UNITED STATES DISTRICT COURT, SOUTHERN DISTRICT NEW YORK.
April 25, 1957.
Petition of Anthony T. DANIELS for a Writ of Habeas Corpus.
The opinion of the court was delivered by: LEVET
LEVET, District Judge.
Petitioner seeks a writ of habeas corpus pursuant to Section 2241 of Title 28, United States Code, on the ground that he was deprived of his constitutional rights in that he was not afforded a speedy trial. He also contends that he was not given sufficient credit on his prison sentence for time spent in hospitals under commitment for examination for the purpose of determining the question of his sanity. Petitioner pleaded guilty in the New York State Court of General Sessions to the crime of attempted assault with a weapon. On June 23, 1955, he was sentenced to two and one-half to five years, and is presently detained by Edward M. Fay, Warden of Green Haven Prison, Stormville, New York.
Petitioner's commitment for observation with respect to his sanity was authorized under Sections 870 through 876 of the New York Code of Criminal Procedure and cannot be deemed a deprivation of his right to a speedy trial.
Petitioner's contention that the time he spent in hospitals should have been calculated as part of the term of the sentence imposed upon him is also without merit. Section 2193 of the New York Penal Law, McKenney's Consol. Laws, c. 40, provides that pre-conviction time spent in a prison or jail by a person convicted of a crime should be calculated as part of the sentence. However, it has been held that confinement in a New York State hospital for observation with respect to the question of sanity is not time spent in a prison or jail prior to sentence, within the meaning of Section 2193 of the New York Penal Law.
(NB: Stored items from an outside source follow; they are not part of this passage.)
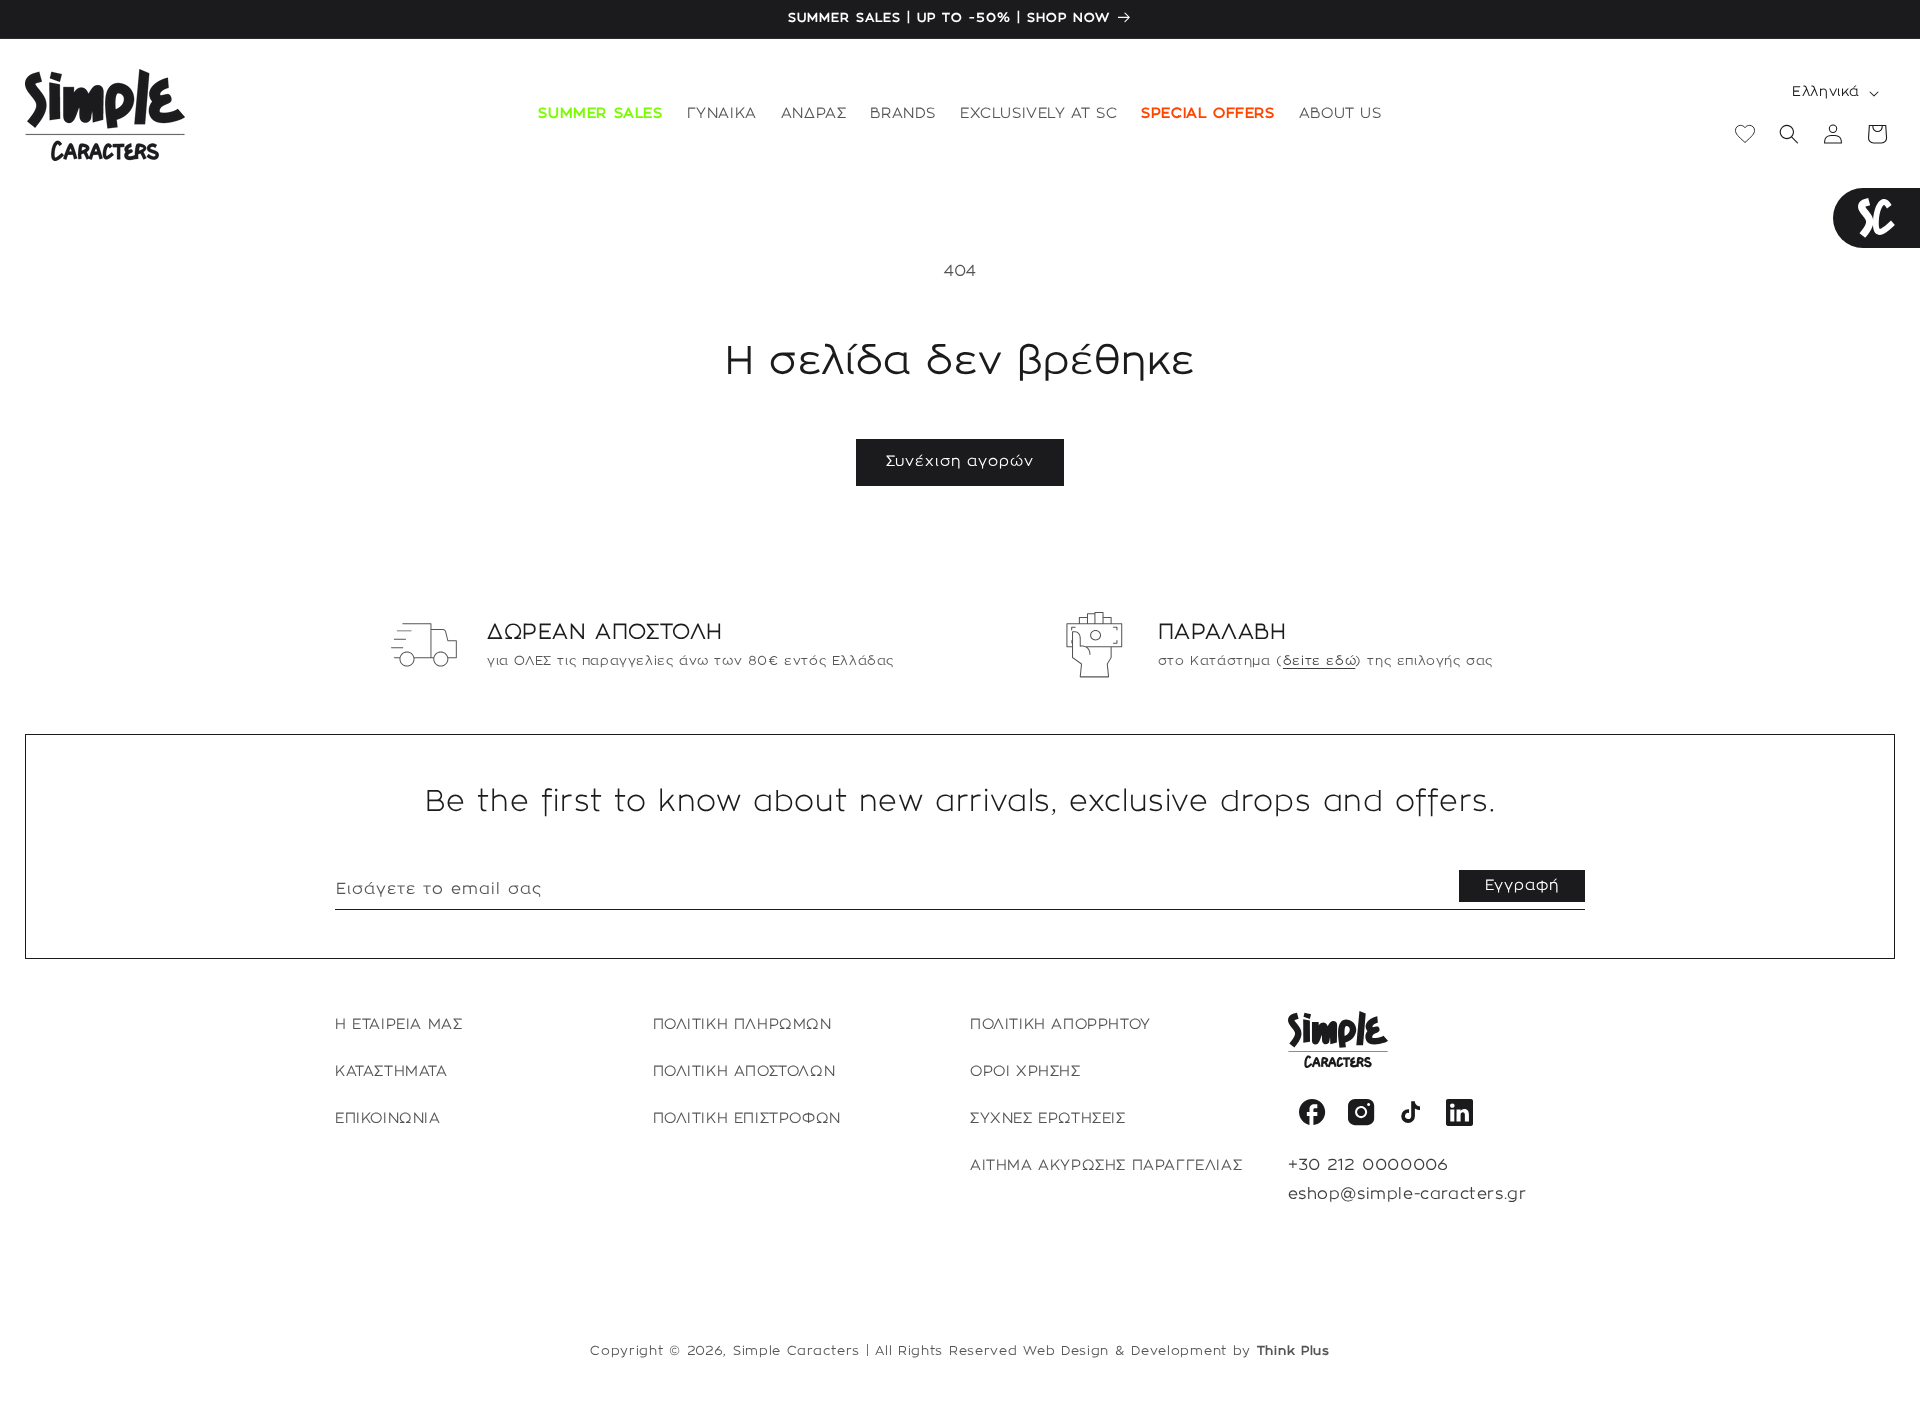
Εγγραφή (1522, 886)
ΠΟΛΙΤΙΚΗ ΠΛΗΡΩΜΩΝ (742, 1025)
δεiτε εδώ (1319, 661)
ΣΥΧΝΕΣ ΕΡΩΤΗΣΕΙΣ (1048, 1119)
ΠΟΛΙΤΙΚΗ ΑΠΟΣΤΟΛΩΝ (744, 1072)
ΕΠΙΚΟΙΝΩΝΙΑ (388, 1119)
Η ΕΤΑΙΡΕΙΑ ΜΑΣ (398, 1025)
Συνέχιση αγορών (960, 462)
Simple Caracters (796, 1351)
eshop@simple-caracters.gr (1407, 1194)
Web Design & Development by (1176, 1351)
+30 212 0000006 (1368, 1165)
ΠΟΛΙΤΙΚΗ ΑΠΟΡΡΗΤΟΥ (1060, 1025)
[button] (722, 115)
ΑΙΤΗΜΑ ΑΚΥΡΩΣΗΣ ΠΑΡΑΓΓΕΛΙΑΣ (1106, 1166)
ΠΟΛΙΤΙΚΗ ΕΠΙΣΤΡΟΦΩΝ (747, 1119)
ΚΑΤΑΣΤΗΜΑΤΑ (391, 1072)
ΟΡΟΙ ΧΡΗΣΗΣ (1025, 1072)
Goldman v. Snyder, 2d Dept. 1951, 278 App. Div. 979, 105 N.Y.S.2d 842, affirmed 304 N.Y. 672, 107 N.E.2d 593. The fact that the petitioner in the Goldman case had been indicted prior to commitment does not distinguish it from the instant case, since Section 870 of the New York Code of Criminal Procedure specifically authorizes a court or magistrate having jurisdiction of a defendant charged with a felony or misdemeanor but not under indictment therefor, to order such defendant to be examined to determine the question of his sanity.
Accordingly, the petition must be denied.